The DMLE methodology is based on the observed linkage disequilibrium between a disease mutation and linked markers in DNA samples of unrelated normal individuals and affected patients. The program uses the Markov chain Monte Carlo algorithm to allow Bayesian estimation of the mutation age, based on the following parameters: haplotypes identified between chromosomes of mutation carriers and controls from the same geographical region (city of Porto Alegre), a distance map between the STR markers used, the expected proportion of chromosomes carrying the mutation, and the average growth rate of the population studied [30]. To estimate the growth rate of the population of Rio Grande do Sul, the Brazilian State from which all of the patients derive, we employed data on its population size between the years 1700 and 2010, as shown in an official publication of the Brazilian Government (Instituto Brasileiro de Geografia e Estatística—IBGE; http://www.ibge.gov.br/home/). The population growth rate (r) was estimated by the equation T1 = T0·e(gr)[31], in which T1 is the estimated size of the population today (10.7 million of individuals), T0 is the estimated size of the ancestral population (120 thousand individuals), and g is the number of generations between these two time points (12.4, assuming 25 years/generation). Accordingly, the population growth rate was estimated to be approximately equal to 0.242. Considering that FD is a rare disease (estimated frequency of 1:40,000–1:60,000 male individuals of the general population) and that the GLA 30delG mutation is present in four of 11 families studied in our center, we assumed a proportion of the investigated known chromosomes between 0.3 and 0.4.

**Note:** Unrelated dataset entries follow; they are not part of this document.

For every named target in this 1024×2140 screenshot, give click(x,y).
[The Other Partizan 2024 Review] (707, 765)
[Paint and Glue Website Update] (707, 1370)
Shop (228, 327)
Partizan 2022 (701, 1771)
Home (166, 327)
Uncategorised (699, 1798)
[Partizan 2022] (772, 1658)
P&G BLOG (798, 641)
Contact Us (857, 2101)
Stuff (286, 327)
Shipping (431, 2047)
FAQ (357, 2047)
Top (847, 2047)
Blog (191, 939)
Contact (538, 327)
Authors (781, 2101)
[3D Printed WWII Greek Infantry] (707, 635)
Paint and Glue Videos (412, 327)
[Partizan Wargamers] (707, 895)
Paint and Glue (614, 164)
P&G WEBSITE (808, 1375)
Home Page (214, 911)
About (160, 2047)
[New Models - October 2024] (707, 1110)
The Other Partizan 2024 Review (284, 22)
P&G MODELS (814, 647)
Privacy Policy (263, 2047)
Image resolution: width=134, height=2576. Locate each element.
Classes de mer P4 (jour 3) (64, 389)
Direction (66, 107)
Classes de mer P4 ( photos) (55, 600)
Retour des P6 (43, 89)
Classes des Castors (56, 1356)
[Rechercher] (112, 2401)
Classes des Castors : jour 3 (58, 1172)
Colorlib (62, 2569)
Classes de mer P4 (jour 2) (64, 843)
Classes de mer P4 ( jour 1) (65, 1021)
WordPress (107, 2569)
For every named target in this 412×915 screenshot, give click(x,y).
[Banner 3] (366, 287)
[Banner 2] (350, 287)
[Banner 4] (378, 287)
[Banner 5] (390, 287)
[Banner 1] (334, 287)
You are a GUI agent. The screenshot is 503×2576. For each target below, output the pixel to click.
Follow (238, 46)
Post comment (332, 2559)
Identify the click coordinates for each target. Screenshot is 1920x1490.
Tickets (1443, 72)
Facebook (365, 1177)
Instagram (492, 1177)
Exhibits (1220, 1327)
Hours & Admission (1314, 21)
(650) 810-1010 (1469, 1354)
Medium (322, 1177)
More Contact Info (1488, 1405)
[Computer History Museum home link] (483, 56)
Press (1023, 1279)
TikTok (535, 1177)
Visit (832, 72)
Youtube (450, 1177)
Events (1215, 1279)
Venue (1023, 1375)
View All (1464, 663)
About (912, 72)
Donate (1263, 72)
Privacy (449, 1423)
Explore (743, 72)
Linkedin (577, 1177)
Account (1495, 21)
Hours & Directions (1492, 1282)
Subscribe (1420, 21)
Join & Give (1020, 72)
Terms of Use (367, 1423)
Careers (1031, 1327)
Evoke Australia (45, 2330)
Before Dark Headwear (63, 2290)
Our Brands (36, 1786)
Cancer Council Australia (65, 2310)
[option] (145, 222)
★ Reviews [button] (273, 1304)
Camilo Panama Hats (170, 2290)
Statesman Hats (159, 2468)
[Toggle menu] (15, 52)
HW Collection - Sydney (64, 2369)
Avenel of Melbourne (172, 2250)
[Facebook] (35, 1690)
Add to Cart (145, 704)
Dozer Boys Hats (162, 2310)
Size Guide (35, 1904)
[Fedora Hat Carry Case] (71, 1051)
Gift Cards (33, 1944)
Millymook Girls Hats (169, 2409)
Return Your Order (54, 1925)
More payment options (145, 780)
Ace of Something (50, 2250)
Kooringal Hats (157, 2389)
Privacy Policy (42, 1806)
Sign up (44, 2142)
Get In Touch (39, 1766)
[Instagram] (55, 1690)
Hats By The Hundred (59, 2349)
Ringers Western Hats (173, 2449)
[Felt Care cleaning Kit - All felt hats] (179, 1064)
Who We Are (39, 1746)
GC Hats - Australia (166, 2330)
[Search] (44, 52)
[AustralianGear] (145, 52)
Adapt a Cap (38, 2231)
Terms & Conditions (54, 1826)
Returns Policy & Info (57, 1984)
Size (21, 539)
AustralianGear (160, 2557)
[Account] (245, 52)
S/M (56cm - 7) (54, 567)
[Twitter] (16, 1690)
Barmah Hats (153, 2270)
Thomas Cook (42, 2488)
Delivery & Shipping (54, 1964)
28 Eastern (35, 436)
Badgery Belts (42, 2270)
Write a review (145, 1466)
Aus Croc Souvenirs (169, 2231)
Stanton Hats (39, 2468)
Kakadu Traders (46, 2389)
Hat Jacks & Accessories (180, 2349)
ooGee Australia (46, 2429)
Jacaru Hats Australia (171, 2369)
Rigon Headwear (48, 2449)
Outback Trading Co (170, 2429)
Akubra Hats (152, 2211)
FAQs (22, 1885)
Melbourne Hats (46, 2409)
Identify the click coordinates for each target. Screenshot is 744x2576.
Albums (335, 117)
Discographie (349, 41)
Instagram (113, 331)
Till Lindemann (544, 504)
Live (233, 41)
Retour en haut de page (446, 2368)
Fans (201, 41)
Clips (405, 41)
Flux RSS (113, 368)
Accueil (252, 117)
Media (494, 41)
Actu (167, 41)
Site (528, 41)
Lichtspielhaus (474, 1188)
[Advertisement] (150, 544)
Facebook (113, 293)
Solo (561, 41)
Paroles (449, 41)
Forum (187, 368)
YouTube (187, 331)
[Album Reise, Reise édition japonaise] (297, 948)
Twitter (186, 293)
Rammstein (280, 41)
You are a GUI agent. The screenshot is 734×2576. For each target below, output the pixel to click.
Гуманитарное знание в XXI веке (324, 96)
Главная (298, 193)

2.7. Origin of the mutation
Phylogenetic networks were developed to investigate genetic relationships among haplotypes carrying the GLA 30delG mutation and within specific haplotypes using Network 4.6.0.0 software (http://www.fluxus-engineering.com/sharenet.htm), applying the reduced median [32] and the median-joining [33] methods sequentially to resolve extensive reticulation. Differential microsatellite weighting was applied to obtain the most parsimonious network. This was performed in accordance with Qamar et al. [34], and the weights for each microsatellite were inversely proportional to their variance.
3. Results
3.1. Multiplex PCR design and optimization
After the multiplex development and optimization, the six markers were successfully amplified in a single PCR reaction, following the final optimum conditions reported in Table 1 and as shown in Fig. 3.
Fig. 3.
Electropherogram of the six X-STR plex amplified in sample of individual male.
3.2. Founder effect
Genotyping of four X-STRs (rs72457140, rs112254359, rs72240121, and rs144273731) distributed along 2.7 Mbp around GLA of the six investigated revealed that all nine 30delG mutation carriers had the same haplotype (10-13-15-26). The same X-STRs were employed to genotype a sample of 150 healthy controls from Porto Alegre, and none of them had the same haplotype shared by the FD patients carrying the GLA 30delG mutation.
3.3. Molecular dating
To allow molecular dating of the GLA 30delG mutation, analyses were expanded to include two remaining X-STR markers (rs193272630 and rs72101069), resulting in the identification of four different haplotypes among the nine mutation carriers (Table 2). Among these haplotypes, one (21-10-13-15-26-9) was present in four individuals from three of the four families studied. This haplotype, due to its frequency in the mutation-positive families, was considered the most likely ancestral haplotype associated with the GLA 30delG mutation Table 3.
Table 2.
Haplotype analysis of nine Fabry disease hemizygotes with the GLA 30delG mutation: physical distance of the X-STRs, recombination rate and allelic frequencies.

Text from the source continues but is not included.